[Stored data]
- - - -

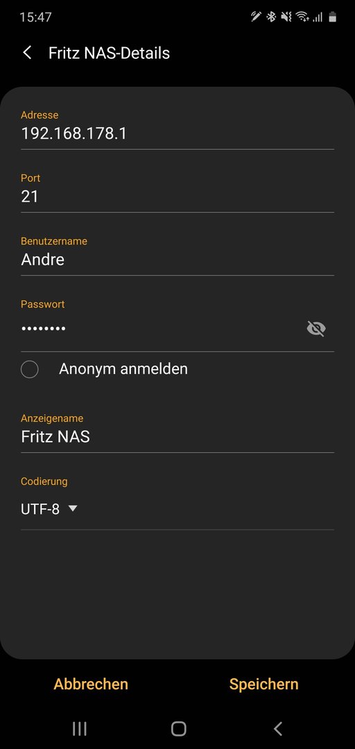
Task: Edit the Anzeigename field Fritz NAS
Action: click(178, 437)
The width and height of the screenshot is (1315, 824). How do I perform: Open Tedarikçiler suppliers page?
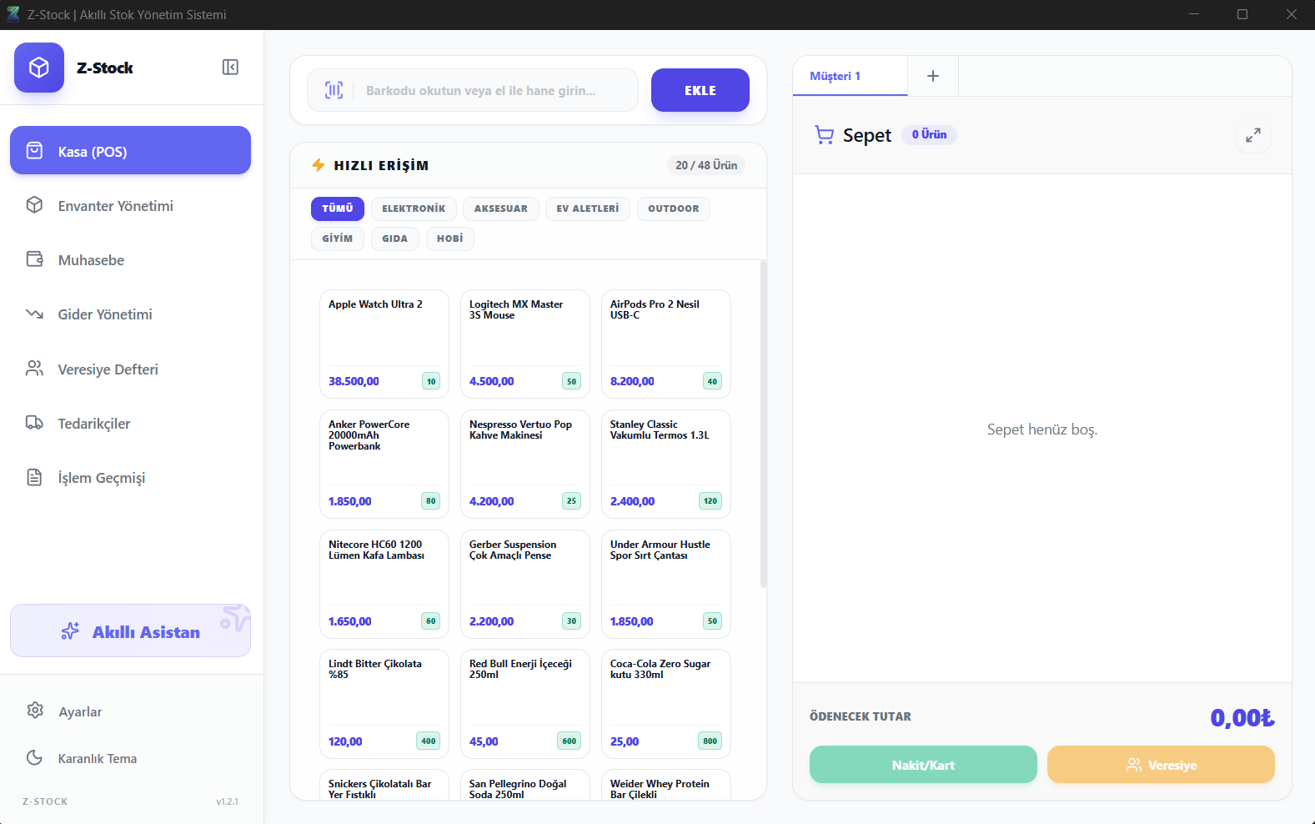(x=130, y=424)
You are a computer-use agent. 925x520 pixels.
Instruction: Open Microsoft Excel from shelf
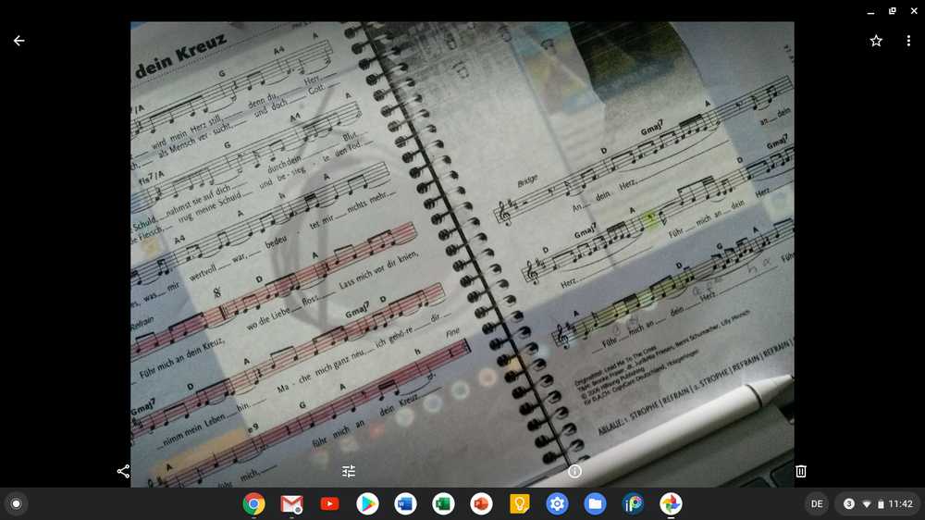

- - - -

» ACTIVITY:
Lines before the one containing "The width and" are not wanted; write out that line and every later line through the end of the data above, exactly, without pictures.

» ANSWER TO THE PROBLEM:
The width and height of the screenshot is (1315, 824). How do I perform: Open Tedarikçiler suppliers page?
(x=130, y=424)
You are a computer-use agent. 925x520 pixels.
Instruction: Open Microsoft Excel from shelf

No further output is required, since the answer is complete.